As carriers excluded uninsurable individuals and businesses, and as costs escalated for everyone, other forms of health coverage evolved. One was the so-called “multiple employer welfare arrangement”--a self-insured health plan subscribed to by numerous small businesses. MEWAs include both phony insurers and health plans operated by non-fraudulent, but frequently undercapitalized, small business associations.

The American health insurance market has become highly fragmented and often does not provide insurance at all. Except in states such as California that have enacted limited reforms, insurance companies can reject customers at will, or charge business owners low introductory rates then raise premiums or cancel coverage if employees become really sick.

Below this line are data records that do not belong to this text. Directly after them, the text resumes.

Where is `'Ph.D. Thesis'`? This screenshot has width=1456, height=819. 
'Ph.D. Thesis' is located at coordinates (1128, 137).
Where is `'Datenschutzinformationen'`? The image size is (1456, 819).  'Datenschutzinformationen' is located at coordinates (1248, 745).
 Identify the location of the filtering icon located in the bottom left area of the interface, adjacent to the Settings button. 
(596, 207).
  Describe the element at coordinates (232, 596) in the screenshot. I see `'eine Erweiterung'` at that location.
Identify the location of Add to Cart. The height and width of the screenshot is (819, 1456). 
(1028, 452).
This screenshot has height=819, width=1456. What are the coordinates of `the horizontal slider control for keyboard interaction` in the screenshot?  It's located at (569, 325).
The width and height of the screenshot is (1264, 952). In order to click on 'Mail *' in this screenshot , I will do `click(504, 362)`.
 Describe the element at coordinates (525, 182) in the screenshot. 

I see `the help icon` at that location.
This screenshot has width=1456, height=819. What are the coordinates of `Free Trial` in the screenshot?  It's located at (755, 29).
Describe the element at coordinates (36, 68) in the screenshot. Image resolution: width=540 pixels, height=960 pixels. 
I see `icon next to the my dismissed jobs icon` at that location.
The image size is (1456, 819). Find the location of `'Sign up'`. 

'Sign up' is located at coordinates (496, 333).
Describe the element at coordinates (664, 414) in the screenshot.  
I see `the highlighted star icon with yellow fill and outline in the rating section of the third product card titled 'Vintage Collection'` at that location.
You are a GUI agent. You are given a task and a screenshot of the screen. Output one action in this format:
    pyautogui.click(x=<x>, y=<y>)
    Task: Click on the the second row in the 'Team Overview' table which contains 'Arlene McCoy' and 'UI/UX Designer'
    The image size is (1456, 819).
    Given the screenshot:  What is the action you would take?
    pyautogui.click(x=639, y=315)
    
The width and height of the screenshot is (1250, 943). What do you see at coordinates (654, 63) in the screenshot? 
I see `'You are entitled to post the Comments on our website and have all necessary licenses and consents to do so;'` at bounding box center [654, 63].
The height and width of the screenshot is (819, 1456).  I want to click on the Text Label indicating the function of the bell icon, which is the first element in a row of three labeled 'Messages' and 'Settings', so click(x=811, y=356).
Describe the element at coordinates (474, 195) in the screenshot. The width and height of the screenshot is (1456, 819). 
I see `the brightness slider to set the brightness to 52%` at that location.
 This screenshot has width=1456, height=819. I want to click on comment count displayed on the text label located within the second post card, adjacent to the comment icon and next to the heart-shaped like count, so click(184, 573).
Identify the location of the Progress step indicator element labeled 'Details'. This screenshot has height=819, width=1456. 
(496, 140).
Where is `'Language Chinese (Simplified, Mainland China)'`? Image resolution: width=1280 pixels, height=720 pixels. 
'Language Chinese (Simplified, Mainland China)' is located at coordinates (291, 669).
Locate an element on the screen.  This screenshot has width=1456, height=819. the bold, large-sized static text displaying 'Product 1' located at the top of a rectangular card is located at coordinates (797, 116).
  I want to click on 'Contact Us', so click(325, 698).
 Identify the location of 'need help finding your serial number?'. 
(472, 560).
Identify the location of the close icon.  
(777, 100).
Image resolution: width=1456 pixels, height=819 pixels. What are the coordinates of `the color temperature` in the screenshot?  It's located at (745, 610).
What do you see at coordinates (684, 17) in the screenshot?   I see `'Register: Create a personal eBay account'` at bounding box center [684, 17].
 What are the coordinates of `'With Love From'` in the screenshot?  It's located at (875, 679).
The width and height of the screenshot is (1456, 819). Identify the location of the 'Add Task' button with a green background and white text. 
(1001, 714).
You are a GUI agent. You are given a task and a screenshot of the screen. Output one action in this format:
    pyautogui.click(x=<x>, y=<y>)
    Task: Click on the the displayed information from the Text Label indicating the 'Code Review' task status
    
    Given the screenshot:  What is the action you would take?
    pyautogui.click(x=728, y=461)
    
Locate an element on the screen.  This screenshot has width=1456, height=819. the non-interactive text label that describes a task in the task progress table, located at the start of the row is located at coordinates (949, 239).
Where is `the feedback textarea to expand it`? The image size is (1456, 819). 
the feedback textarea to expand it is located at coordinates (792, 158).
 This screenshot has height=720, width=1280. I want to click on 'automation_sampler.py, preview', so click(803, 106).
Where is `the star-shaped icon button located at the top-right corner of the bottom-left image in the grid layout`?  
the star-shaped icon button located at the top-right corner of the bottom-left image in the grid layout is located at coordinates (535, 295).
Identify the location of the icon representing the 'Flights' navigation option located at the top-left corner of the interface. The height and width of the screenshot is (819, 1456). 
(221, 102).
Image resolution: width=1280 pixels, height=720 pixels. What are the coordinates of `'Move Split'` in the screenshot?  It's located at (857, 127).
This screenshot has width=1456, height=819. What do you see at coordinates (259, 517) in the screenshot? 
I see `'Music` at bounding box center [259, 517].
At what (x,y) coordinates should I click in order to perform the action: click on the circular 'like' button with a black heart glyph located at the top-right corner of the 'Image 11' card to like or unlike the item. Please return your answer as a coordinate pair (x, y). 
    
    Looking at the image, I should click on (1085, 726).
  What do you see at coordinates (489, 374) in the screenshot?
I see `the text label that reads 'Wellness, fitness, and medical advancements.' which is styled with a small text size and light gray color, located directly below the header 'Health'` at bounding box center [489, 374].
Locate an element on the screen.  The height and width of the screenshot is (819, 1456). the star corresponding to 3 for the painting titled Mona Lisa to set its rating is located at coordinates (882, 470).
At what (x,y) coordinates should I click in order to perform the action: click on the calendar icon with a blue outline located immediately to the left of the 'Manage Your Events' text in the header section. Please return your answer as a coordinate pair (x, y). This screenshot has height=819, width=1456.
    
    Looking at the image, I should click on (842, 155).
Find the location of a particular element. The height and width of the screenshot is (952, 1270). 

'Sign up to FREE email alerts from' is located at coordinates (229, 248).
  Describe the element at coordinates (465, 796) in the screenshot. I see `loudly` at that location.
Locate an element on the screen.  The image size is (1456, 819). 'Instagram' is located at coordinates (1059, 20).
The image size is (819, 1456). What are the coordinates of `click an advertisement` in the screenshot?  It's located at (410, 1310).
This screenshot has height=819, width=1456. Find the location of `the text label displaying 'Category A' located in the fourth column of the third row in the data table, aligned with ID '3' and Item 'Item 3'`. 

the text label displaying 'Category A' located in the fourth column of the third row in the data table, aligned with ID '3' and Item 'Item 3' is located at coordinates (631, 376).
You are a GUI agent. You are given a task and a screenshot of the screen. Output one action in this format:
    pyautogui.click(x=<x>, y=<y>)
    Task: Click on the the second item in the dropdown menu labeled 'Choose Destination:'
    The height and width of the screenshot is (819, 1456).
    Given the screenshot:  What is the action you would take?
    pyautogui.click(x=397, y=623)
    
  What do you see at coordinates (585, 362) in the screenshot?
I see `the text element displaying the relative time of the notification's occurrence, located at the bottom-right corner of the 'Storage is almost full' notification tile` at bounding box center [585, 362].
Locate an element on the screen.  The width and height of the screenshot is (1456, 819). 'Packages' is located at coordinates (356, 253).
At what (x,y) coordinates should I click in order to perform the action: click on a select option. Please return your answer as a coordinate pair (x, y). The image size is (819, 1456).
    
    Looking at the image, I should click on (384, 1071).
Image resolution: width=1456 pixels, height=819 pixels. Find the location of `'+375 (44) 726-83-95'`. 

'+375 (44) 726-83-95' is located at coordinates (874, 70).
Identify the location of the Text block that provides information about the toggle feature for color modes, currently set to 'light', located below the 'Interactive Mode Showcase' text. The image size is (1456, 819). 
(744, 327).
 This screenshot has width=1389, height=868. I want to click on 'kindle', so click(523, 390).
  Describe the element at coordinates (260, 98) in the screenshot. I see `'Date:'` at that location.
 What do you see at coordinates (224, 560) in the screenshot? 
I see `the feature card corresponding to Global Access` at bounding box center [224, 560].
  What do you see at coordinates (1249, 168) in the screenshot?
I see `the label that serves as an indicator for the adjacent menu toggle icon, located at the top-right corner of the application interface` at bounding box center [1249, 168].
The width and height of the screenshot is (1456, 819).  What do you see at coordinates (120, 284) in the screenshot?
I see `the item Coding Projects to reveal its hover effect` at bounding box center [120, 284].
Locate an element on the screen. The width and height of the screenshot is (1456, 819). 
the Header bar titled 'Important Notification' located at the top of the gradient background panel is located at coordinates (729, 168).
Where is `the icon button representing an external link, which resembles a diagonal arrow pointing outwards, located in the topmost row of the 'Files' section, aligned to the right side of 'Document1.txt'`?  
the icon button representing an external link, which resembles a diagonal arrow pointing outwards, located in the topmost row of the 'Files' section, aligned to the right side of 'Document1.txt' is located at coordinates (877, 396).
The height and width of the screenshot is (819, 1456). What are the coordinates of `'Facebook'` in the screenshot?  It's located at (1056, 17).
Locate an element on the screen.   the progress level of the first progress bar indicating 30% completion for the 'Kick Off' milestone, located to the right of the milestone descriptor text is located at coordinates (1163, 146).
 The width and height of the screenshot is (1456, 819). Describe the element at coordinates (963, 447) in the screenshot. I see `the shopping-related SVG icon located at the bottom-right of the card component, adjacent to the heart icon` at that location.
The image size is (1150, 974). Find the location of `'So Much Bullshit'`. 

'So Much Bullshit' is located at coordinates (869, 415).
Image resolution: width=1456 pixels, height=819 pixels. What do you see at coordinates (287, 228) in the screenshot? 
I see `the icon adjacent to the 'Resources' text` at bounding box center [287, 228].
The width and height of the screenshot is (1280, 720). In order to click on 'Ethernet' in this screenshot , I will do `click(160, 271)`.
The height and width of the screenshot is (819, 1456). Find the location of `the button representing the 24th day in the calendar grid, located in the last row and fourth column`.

We have not one insurance market, but many: one for the entrepreneur who must pay thousands of dollars more for health insurance than he did in his corporate job; another for the kidney patient who could obtain an insurance policy only from a scam insurer that left her owing hundreds of thousands of dollars in medical bills; another for the white collar businessman whose membership in a professional association gives him comprehensive health insurance at below-market rates, and another for the convenience store owners whose insurance premiums are becoming unaffordable because their insurer gives great deals to big associations.

To address this travesty nationally, Congress must adopt market reforms that include community rating with no special deals. As a matter of simple arithmetic, special deals for selected groups necessarily drive up rates for everyone else.

Some proposals before Congress would reinforce market fragmentation and could undermine reforms already implemented in California. For example, the Senate “mainstream coalition” bill would permit many small businesses to escape community rating by self-insuring, insurers to give special deals to trade associations and self-insured MEWAs to operate.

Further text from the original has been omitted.